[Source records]
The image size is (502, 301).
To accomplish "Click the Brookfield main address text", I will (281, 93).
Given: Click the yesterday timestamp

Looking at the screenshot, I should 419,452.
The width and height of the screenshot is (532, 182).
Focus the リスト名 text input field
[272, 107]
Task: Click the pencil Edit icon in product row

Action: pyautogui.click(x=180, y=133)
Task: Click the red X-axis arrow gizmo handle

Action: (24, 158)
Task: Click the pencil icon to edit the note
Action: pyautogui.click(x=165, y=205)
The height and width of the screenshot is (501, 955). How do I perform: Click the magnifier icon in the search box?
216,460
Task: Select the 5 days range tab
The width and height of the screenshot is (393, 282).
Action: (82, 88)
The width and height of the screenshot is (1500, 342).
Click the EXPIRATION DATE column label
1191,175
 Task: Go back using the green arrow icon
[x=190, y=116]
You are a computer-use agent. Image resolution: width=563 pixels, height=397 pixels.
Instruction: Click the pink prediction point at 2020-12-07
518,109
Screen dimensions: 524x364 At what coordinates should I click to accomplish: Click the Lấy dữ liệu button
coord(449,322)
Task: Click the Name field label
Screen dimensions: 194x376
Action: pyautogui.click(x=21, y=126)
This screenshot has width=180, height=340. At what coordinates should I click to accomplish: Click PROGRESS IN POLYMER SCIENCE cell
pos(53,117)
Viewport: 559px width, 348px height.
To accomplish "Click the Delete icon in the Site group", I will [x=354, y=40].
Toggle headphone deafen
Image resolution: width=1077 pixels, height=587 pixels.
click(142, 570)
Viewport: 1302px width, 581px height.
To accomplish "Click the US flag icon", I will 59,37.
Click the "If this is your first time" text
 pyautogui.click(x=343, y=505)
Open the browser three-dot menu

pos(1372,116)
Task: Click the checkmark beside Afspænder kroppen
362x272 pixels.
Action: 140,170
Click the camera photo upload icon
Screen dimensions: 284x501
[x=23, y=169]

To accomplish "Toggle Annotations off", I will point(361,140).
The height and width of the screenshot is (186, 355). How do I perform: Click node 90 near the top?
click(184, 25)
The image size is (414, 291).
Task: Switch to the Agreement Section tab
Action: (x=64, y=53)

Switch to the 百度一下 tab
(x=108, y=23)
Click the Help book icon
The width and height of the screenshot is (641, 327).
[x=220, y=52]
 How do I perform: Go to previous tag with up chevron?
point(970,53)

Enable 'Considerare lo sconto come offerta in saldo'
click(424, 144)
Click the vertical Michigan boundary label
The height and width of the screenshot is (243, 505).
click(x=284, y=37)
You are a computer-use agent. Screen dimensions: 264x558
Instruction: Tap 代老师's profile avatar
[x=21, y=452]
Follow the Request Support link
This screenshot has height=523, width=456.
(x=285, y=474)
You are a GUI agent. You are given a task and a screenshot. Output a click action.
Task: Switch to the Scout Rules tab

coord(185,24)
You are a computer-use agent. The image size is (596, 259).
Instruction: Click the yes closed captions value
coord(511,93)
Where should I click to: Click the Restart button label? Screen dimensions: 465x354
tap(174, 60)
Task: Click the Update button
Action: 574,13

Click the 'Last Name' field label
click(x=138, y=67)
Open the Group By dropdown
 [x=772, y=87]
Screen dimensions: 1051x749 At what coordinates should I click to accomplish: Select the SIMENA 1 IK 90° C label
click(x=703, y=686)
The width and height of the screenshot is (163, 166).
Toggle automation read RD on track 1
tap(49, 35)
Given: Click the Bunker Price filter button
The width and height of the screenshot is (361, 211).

Requirement: Please output the entries above, every line exactly as it reads.

Result of the exercise:
The image size is (502, 301).
To accomplish "Click the Brookfield main address text", I will (281, 93).
Given: Click the yesterday timestamp

Looking at the screenshot, I should 419,452.
The width and height of the screenshot is (532, 182).
Focus the リスト名 text input field
[272, 107]
Task: Click the pencil Edit icon in product row

Action: pyautogui.click(x=180, y=133)
Task: Click the red X-axis arrow gizmo handle

Action: (24, 158)
Task: Click the pencil icon to edit the note
Action: pyautogui.click(x=165, y=205)
The height and width of the screenshot is (501, 955). How do I perform: Click the magnifier icon in the search box?
216,460
Task: Select the 5 days range tab
The width and height of the screenshot is (393, 282).
Action: (82, 88)
The width and height of the screenshot is (1500, 342).
Click the EXPIRATION DATE column label
1191,175
 Task: Go back using the green arrow icon
[x=190, y=116]
You are a computer-use agent. Image resolution: width=563 pixels, height=397 pixels.
Instruction: Click the pink prediction point at 2020-12-07
518,109
Screen dimensions: 524x364 At what coordinates should I click to accomplish: Click the Lấy dữ liệu button
coord(449,322)
Task: Click the Name field label
Screen dimensions: 194x376
Action: pyautogui.click(x=21, y=126)
This screenshot has width=180, height=340. At what coordinates should I click to accomplish: Click PROGRESS IN POLYMER SCIENCE cell
pos(53,117)
Viewport: 559px width, 348px height.
To accomplish "Click the Delete icon in the Site group", I will [x=354, y=40].
Toggle headphone deafen
Image resolution: width=1077 pixels, height=587 pixels.
click(142, 570)
Viewport: 1302px width, 581px height.
To accomplish "Click the US flag icon", I will 59,37.
Click the "If this is your first time" text
 pyautogui.click(x=343, y=505)
Open the browser three-dot menu

pos(1372,116)
Task: Click the checkmark beside Afspænder kroppen
362x272 pixels.
Action: 140,170
Click the camera photo upload icon
Screen dimensions: 284x501
[x=23, y=169]

To accomplish "Toggle Annotations off", I will point(361,140).
The height and width of the screenshot is (186, 355). How do I perform: Click node 90 near the top?
click(184, 25)
The image size is (414, 291).
Task: Switch to the Agreement Section tab
Action: (x=64, y=53)

Switch to the 百度一下 tab
(x=108, y=23)
Click the Help book icon
The width and height of the screenshot is (641, 327).
[x=220, y=52]
 How do I perform: Go to previous tag with up chevron?
point(970,53)

Enable 'Considerare lo sconto come offerta in saldo'
click(424, 144)
Click the vertical Michigan boundary label
The height and width of the screenshot is (243, 505).
click(x=284, y=37)
You are a computer-use agent. Screen dimensions: 264x558
Instruction: Tap 代老师's profile avatar
[x=21, y=452]
Follow the Request Support link
This screenshot has height=523, width=456.
(x=285, y=474)
You are a GUI agent. You are given a task and a screenshot. Output a click action.
Task: Switch to the Scout Rules tab

coord(185,24)
You are a computer-use agent. The image size is (596, 259).
Instruction: Click the yes closed captions value
coord(511,93)
Where should I click to: Click the Restart button label? Screen dimensions: 465x354
tap(174, 60)
Task: Click the Update button
Action: 574,13

Click the 'Last Name' field label
click(x=138, y=67)
Open the Group By dropdown
 [x=772, y=87]
Screen dimensions: 1051x749 At what coordinates should I click to accomplish: Select the SIMENA 1 IK 90° C label
click(x=703, y=686)
The width and height of the screenshot is (163, 166).
Toggle automation read RD on track 1
tap(49, 35)
Given: Click the Bunker Price filter button
The width and height of the screenshot is (361, 211).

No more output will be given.